Probing CRISPR-Cas technology as a treatment option for herpesvirus infections
There is no vaccine for HSV-1, although productive HSV-1 infections can be treated with nucleoside analogs such as acyclovir that interfere with virus replication. However, these compounds are ineffective to target the latent virus, nor prevent reactivation from latency. Additionally, HSV-1 can become resistant to these anti-viral drugs. There is a need for alternative strategies to treat, or even cure, HSV-1 infections. In collaboration with the Ophthalmology Department at the UMC Utrecht, we have developed an alternative approach to directly target the viral genome in infected cells using the CRISPR/Cas9 genome editing technique. Current research is focused on studying the potency and limitations of this system and to assess how one can inactivate the latent viral genome, which could potentially lead to cure from infection.

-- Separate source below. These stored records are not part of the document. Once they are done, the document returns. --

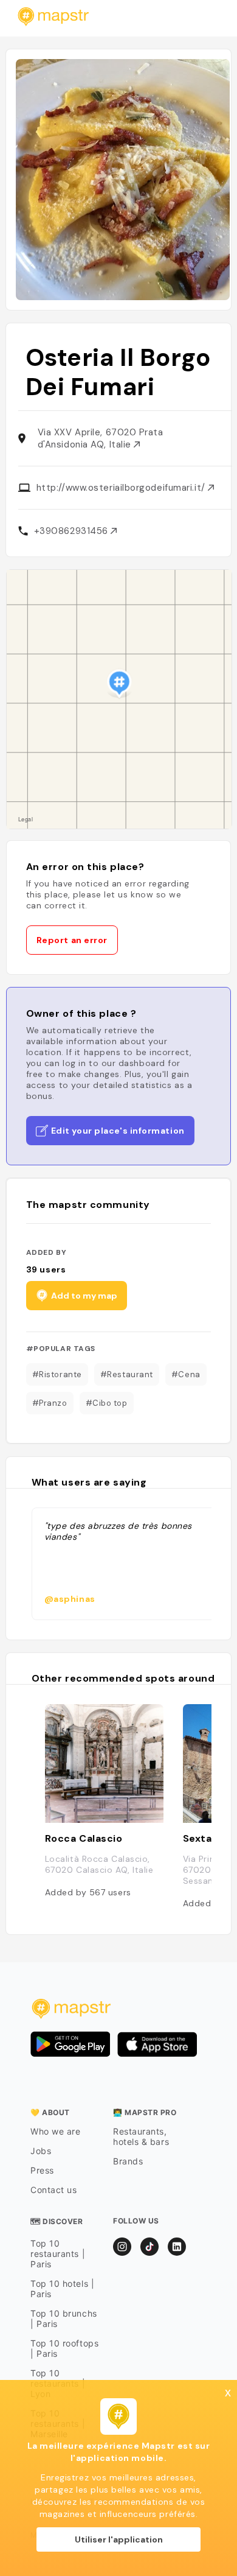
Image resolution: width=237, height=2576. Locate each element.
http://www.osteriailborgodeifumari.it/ (122, 488)
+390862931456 (72, 531)
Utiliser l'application (119, 2539)
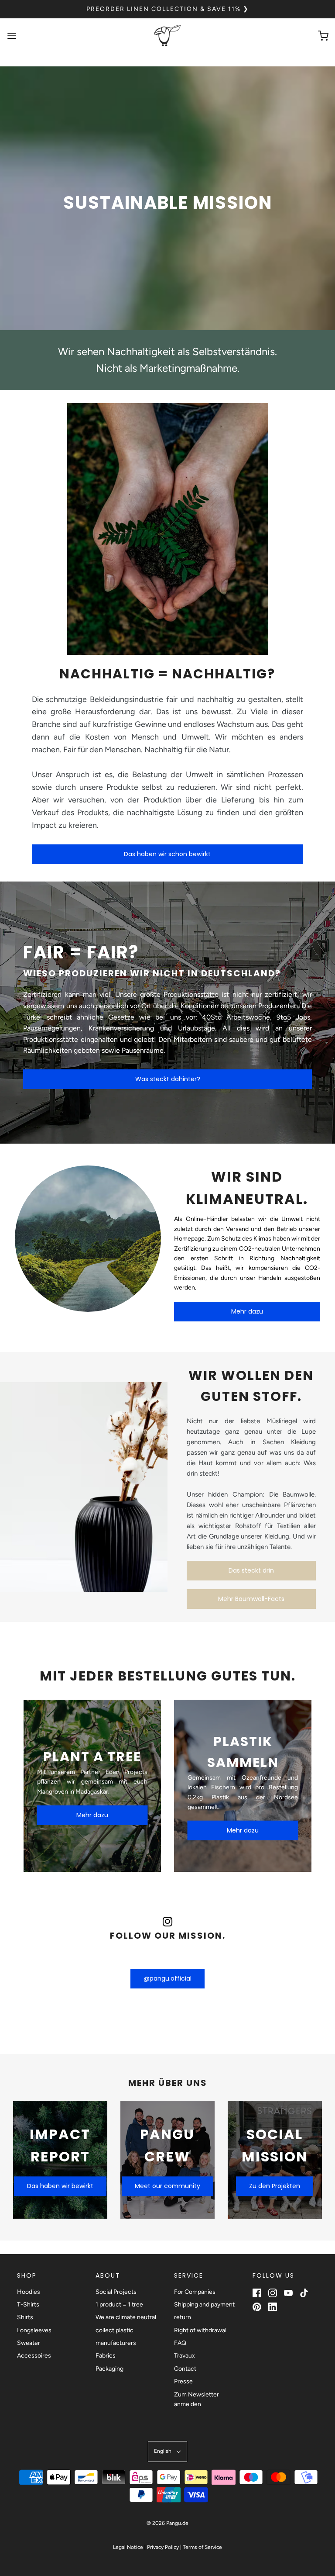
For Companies (194, 2292)
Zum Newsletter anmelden (196, 2399)
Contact (185, 2368)
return (182, 2317)
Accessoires (34, 2355)
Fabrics (106, 2355)
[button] (167, 2451)
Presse (183, 2381)
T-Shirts (28, 2304)
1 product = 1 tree (119, 2304)
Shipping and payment (204, 2304)
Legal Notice (128, 2547)
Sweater (28, 2343)
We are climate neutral (126, 2317)
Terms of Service (202, 2547)
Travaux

Study RSV and SARS-CoV-2 infection in primary airway culture models
With the onset of the SARS-CoV-2 pandemic, our lab initiated studies on the new coronavirus in our BSL3 lab. In collaboration with Prof. Jeffrey Beekman and Monique Nijhuis, we have set up infection models in primary airway cultures (air-liquid interphase cultures and organoids). Using candidate approach CRISPR/Cas9 cell manipulation, we probe which human genes are involved in virus infection and subsequently study their role in virus infection.